Researchers who have made multiple trips to a remote Pacific island in search of the final landing spot of Amelia Earhart’s 1937 attempt to circumnavigate the globe may finally get some answers—in a university DNA laboratory.
Searchers from The International Group for Historic Aircraft Recovery (TIGHAR) found a bone fragment—possibly from a human finger—on the remote atoll of Nikumaroro. The island in the western Pacific now belongs to the Republic of Kiribati. In Earhart’s day it was a British Crown colony and known as Gardner Island.
Making the find especially intriguing was its discovery near other artifacts dating to the period of Earhart’s flight and suggesting that castaways lived on the island during the 1930s. One of the objects reportedly found was a pocketknife consistent with one listed as aboard her aircraft.
In an interview with the newspaper The Telegraph, TIGHAR Executive Director Ric Gillespie said that the bone fragment was being tested for traces of human DNA at a molecular anthropology lab of the University of Oklahoma. Results would be forthcoming in a few weeks, but confirmation would be sought from another laboratory.
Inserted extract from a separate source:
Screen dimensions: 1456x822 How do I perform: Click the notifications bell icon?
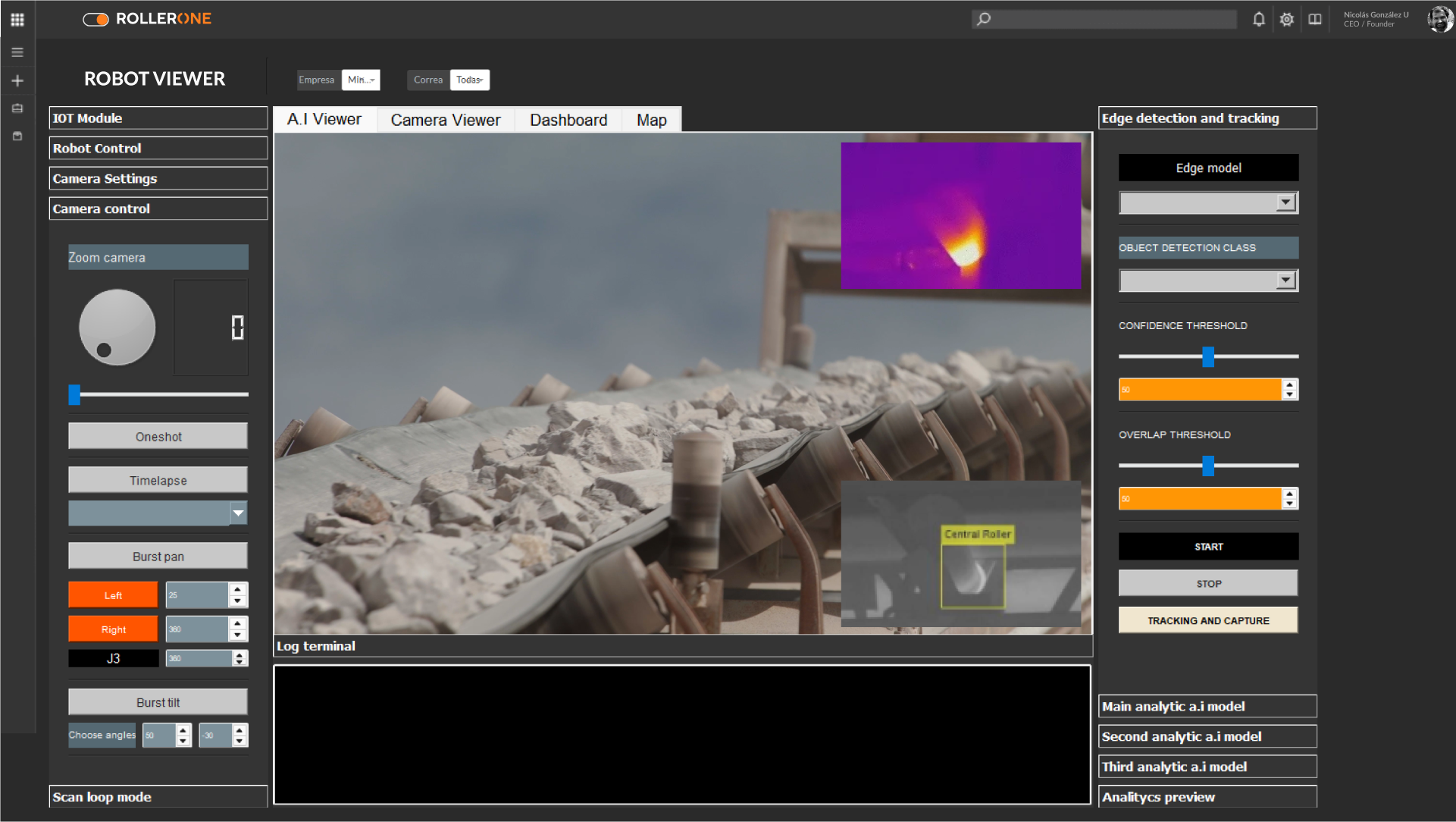1258,19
Since Earhart and navigator Fred Noonan disappeared after departing Lae, New Guinea, on July 2, 1937, in a Lockheed Electra 10E, historians, aviation buffs and many others have been beguiled by their story, ever transfixed by searches and theories about their fate.
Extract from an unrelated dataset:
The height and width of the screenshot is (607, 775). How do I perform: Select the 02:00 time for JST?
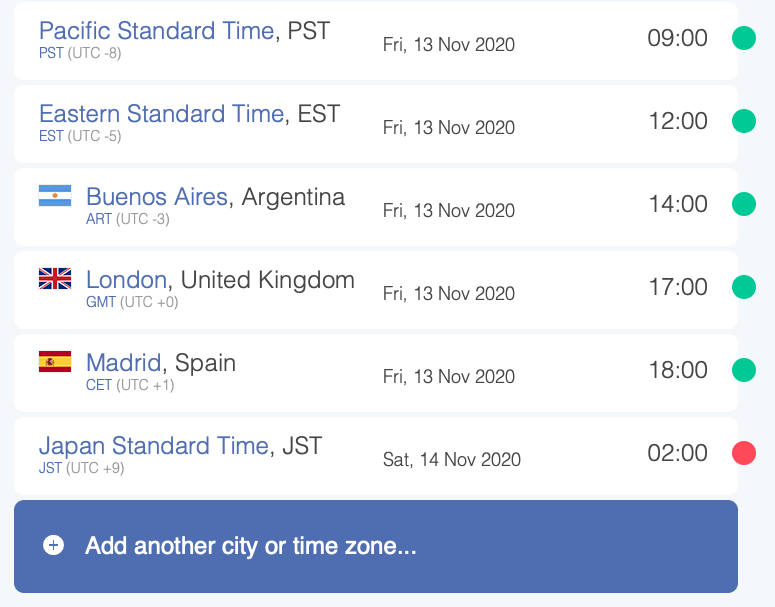tap(677, 453)
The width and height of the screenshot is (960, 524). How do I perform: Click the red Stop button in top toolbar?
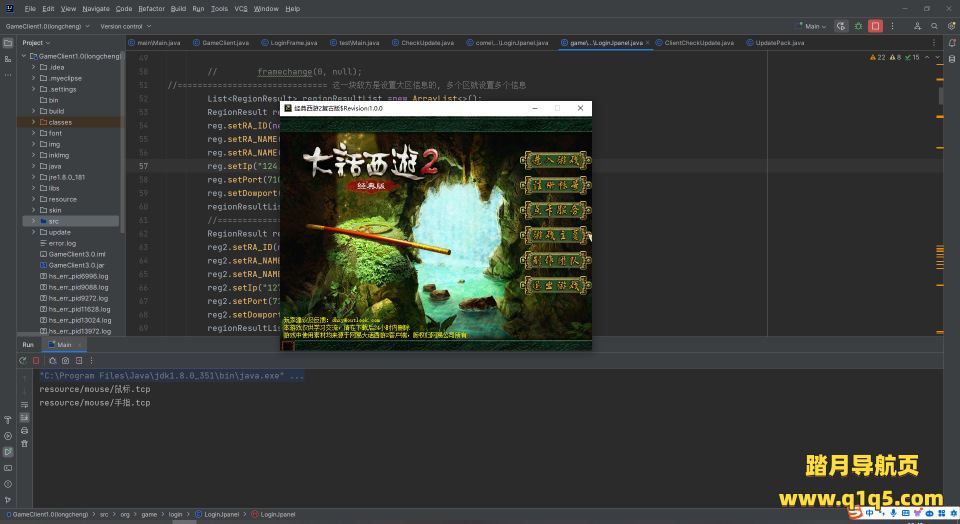(x=875, y=26)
TIGHAR’s website presents the organization’s theory of what happened—that Earhart died on the island and Noonan’s fate remains unknown—along with evidence to back up its postulation.
The latest discoveries came last summer during TIGHAR’s tenth expedition to Nikumaroro, said the newspaper account.
TIGHAR plans to return to Nikumaroro to search its waters for the Lockheed Electra on or before the flight’s seventy-fifth anniversary in 2012, according to the website.